[Goal of the exercise]
Copy the material below verbatim, starting at the line with "The width and height of the screenshot is (611, 865)." and ending at the line with "coord(946,691)", both included.

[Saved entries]
____________
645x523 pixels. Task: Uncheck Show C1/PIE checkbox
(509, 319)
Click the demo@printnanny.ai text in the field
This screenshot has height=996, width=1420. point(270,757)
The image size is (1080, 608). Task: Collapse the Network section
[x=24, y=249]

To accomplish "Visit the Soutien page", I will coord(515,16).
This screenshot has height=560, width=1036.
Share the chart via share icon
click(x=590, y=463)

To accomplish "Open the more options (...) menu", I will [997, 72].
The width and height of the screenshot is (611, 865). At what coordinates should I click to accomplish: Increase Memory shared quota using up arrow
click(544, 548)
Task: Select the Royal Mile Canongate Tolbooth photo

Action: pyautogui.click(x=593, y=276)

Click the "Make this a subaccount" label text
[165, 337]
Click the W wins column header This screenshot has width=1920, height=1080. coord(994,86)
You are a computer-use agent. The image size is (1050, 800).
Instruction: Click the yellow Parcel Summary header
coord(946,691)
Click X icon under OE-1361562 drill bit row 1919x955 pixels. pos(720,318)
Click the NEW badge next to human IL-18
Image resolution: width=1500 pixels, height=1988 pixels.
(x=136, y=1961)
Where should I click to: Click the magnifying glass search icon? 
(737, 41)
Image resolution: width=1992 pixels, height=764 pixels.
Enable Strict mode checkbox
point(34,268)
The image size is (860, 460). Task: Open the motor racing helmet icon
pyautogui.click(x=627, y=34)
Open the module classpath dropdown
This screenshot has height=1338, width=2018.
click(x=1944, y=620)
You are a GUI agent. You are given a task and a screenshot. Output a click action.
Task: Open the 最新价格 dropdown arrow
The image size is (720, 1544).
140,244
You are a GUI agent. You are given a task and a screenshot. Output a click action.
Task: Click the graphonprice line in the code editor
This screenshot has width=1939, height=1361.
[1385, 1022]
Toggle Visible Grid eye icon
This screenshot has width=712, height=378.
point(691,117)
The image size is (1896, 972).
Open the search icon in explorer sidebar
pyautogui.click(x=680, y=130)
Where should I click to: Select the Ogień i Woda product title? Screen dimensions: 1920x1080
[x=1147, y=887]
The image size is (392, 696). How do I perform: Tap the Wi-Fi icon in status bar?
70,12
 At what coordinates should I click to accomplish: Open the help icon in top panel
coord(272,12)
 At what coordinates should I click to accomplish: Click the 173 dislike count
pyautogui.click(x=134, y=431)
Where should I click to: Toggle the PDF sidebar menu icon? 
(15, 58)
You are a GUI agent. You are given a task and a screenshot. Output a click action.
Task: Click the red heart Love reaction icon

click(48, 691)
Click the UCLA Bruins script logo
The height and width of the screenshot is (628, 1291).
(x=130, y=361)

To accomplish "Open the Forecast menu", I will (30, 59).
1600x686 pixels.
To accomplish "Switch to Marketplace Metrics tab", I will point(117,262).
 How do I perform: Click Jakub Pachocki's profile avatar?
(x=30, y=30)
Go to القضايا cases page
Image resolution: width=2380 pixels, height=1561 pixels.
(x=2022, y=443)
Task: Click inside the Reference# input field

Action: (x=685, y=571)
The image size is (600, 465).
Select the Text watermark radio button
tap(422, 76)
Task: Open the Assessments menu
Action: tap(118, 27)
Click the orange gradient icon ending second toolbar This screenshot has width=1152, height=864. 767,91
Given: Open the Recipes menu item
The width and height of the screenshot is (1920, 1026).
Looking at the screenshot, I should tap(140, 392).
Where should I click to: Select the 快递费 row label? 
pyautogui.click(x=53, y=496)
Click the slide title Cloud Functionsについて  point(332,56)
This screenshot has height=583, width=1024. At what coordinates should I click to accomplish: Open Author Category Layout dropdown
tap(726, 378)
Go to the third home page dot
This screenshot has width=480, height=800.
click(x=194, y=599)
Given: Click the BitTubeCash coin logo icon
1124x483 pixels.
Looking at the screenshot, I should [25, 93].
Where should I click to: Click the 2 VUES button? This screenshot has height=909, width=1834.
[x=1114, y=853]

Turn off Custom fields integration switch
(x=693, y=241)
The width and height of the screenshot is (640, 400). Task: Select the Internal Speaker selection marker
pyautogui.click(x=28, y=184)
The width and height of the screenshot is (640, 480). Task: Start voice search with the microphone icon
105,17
____________
[Task result]
The width and height of the screenshot is (611, 865). At what coordinates should I click to accomplish: Increase Memory shared quota using up arrow
click(544, 548)
Task: Select the Royal Mile Canongate Tolbooth photo

Action: pyautogui.click(x=593, y=276)

Click the "Make this a subaccount" label text
[165, 337]
Click the W wins column header This screenshot has width=1920, height=1080. coord(994,86)
You are a computer-use agent. The image size is (1050, 800).
Instruction: Click the yellow Parcel Summary header
coord(946,691)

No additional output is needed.